━━━━━ RECORD LIST ━━━━━

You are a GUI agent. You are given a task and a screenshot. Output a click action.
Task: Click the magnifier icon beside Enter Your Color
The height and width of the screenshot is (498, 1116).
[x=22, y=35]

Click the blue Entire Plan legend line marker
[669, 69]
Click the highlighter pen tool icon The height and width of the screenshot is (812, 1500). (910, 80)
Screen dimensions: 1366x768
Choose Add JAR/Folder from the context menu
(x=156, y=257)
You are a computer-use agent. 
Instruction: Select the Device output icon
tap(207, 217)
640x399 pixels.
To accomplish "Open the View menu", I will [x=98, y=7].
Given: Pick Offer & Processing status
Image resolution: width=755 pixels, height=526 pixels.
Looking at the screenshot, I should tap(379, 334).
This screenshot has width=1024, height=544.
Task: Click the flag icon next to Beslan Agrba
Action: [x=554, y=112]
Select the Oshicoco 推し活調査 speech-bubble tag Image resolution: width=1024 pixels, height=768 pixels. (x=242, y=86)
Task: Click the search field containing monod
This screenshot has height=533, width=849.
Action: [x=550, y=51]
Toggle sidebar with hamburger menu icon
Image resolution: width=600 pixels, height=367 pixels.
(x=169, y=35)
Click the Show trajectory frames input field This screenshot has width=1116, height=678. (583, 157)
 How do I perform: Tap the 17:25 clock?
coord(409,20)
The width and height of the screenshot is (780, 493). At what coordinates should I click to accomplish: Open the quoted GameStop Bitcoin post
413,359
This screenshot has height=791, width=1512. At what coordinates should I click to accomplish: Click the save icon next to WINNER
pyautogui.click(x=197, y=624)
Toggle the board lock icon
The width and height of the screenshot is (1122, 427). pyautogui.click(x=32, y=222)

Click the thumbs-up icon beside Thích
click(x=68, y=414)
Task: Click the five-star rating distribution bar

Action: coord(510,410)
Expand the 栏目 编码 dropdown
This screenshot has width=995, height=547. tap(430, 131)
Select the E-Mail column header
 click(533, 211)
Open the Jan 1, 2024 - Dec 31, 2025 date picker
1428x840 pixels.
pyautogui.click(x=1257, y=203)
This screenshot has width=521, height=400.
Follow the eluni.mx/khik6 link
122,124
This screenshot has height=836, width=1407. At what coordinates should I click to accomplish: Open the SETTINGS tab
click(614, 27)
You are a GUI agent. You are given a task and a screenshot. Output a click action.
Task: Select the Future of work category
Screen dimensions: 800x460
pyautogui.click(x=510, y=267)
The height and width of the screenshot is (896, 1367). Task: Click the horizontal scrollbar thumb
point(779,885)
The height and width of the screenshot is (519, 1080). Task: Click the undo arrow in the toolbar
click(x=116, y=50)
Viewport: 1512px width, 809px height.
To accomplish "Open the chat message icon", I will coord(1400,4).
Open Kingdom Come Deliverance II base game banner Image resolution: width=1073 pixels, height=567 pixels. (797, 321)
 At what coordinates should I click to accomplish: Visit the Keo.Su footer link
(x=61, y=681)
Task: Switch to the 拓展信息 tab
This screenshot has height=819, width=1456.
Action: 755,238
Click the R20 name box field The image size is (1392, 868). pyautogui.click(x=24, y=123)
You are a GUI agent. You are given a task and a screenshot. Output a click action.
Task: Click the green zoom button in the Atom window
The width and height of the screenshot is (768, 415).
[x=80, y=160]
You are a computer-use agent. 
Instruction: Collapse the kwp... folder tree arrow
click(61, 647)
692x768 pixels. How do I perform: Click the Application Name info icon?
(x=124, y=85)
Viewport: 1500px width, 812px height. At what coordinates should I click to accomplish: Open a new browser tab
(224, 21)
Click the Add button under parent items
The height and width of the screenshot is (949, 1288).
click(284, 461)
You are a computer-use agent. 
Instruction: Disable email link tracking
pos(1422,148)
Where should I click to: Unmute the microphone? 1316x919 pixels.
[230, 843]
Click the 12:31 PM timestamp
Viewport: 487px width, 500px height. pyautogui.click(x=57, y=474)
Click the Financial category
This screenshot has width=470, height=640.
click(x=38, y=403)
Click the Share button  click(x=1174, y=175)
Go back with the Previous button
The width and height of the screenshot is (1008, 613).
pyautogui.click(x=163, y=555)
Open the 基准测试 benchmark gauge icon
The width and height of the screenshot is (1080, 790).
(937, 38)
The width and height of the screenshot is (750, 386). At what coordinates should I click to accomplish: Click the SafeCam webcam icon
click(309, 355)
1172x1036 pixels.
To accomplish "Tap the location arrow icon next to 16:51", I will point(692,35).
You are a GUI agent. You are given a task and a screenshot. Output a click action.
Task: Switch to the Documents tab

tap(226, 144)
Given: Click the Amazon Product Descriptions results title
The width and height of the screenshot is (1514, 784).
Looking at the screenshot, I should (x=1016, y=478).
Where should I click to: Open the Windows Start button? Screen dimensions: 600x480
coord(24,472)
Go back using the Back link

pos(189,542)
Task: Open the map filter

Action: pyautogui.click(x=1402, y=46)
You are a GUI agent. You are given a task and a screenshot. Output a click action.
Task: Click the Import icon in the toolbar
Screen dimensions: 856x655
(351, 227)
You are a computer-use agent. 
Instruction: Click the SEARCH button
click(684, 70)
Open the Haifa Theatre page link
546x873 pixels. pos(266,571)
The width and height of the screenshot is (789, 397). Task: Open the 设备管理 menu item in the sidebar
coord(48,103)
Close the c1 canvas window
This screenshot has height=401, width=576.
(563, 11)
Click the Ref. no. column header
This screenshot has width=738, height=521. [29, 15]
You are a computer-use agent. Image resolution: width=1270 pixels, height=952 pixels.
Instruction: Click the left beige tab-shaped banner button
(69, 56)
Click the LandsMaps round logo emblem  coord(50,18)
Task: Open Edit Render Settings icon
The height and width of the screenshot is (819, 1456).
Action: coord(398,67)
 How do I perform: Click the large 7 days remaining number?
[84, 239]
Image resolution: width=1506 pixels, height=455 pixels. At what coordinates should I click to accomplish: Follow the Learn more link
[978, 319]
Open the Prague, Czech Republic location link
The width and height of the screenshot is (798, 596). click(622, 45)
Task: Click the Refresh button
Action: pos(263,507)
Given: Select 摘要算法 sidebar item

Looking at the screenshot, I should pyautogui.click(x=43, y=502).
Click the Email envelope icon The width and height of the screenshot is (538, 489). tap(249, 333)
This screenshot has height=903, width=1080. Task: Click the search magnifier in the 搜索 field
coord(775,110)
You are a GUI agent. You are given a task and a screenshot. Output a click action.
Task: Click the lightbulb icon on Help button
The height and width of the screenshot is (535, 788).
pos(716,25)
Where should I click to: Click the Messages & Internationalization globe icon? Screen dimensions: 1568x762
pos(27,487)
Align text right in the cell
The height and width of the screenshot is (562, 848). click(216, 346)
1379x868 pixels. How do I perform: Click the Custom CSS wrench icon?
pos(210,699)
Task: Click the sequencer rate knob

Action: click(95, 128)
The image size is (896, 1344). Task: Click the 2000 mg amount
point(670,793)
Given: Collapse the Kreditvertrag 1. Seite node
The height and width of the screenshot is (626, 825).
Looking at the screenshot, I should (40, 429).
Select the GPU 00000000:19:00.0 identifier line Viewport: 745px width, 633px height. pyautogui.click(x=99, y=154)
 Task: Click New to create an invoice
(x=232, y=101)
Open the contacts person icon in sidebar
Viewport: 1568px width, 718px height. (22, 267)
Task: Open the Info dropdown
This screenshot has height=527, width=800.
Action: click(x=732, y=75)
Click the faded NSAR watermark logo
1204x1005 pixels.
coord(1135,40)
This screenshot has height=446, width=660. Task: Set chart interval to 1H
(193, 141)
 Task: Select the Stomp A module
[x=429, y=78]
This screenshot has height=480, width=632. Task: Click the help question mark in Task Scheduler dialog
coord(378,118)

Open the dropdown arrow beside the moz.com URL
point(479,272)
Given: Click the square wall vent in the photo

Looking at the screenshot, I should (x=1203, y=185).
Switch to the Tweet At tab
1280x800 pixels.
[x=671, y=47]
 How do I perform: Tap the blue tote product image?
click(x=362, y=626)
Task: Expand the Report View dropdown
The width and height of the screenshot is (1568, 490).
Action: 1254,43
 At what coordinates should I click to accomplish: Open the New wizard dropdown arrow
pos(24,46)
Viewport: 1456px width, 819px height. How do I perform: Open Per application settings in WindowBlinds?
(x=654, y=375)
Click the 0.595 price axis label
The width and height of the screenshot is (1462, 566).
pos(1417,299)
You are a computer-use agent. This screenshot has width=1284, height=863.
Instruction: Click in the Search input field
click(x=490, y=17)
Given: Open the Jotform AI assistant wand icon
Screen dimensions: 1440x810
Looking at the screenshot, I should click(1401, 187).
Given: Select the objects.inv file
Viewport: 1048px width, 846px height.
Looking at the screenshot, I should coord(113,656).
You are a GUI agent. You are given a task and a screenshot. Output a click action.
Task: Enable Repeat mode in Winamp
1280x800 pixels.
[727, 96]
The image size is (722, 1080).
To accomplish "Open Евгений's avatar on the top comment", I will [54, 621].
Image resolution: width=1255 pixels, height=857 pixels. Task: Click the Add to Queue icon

━━━━━

**EXERCISE INSTRUCTIONS**
Rewrite the listing from the line containing "This screenshot has height=446, width=660." through the end of the listing, inclusive, replacing "dropdown" with "drop-down" and leaving everything else unchanged.

**OUTPUT OF THE TASK**
This screenshot has height=446, width=660. Task: Set chart interval to 1H
(193, 141)
 Task: Select the Stomp A module
[x=429, y=78]
This screenshot has height=480, width=632. Task: Click the help question mark in Task Scheduler dialog
coord(378,118)

Open the drop-down arrow beside the moz.com URL
point(479,272)
Given: Click the square wall vent in the photo

Looking at the screenshot, I should (x=1203, y=185).
Switch to the Tweet At tab
1280x800 pixels.
[x=671, y=47]
 How do I perform: Tap the blue tote product image?
click(x=362, y=626)
Task: Expand the Report View drop-down
The width and height of the screenshot is (1568, 490).
Action: 1254,43
 At what coordinates should I click to accomplish: Open the New wizard drop-down arrow
pos(24,46)
Viewport: 1456px width, 819px height. How do I perform: Open Per application settings in WindowBlinds?
(x=654, y=375)
Click the 0.595 price axis label
The width and height of the screenshot is (1462, 566).
pos(1417,299)
You are a computer-use agent. This screenshot has width=1284, height=863.
Instruction: Click in the Search input field
click(x=490, y=17)
Given: Open the Jotform AI assistant wand icon
Screen dimensions: 1440x810
Looking at the screenshot, I should click(1401, 187).
Given: Select the objects.inv file
Viewport: 1048px width, 846px height.
Looking at the screenshot, I should coord(113,656).
You are a GUI agent. You are given a task and a screenshot. Output a click action.
Task: Enable Repeat mode in Winamp
1280x800 pixels.
[727, 96]
The image size is (722, 1080).
To accomplish "Open Евгений's avatar on the top comment", I will [54, 621].
Image resolution: width=1255 pixels, height=857 pixels. Task: Click the Add to Queue icon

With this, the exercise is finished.